— RECORDS FOR THIS EXERCISE —
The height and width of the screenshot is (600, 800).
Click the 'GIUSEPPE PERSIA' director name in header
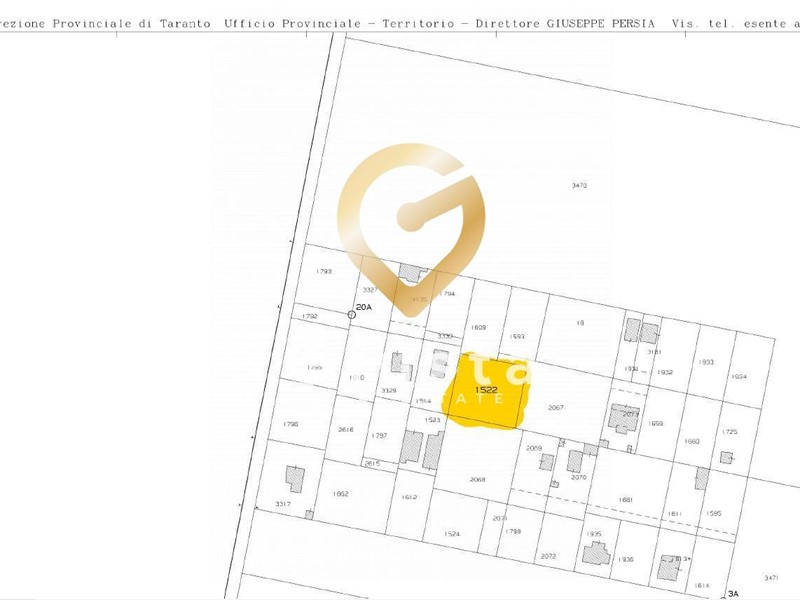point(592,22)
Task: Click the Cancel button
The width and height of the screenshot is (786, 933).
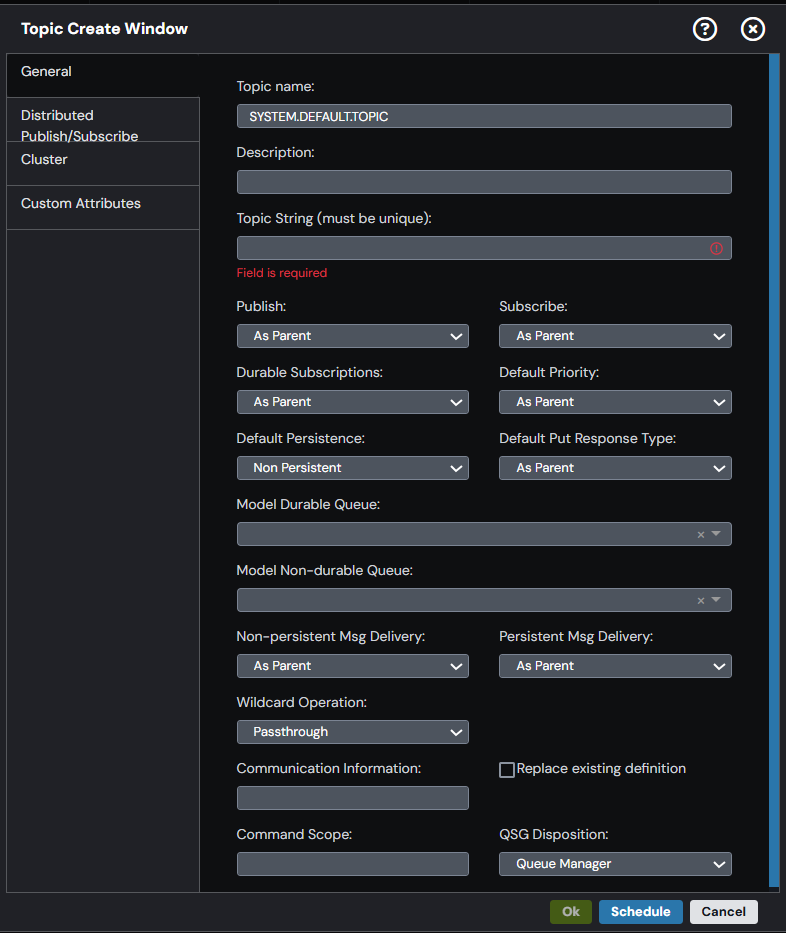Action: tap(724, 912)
--
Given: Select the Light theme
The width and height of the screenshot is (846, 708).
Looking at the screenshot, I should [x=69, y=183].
---
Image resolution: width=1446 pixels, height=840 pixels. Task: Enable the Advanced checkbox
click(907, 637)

— WHAT TO WORK ON —
Turn the records into a numbered list, starting with the line that contains "The height and" and going on through the line that contains "Action: tap(724, 912)", with any blank lines dropped. Leave the pictures out of the list.

— OUTPUT BELOW —
1. The height and width of the screenshot is (600, 800).
2. Click the 'GIUSEPPE PERSIA' director name in header
3. point(592,22)
4. Task: Click the Cancel button
5. The width and height of the screenshot is (786, 933).
6. Action: tap(724, 912)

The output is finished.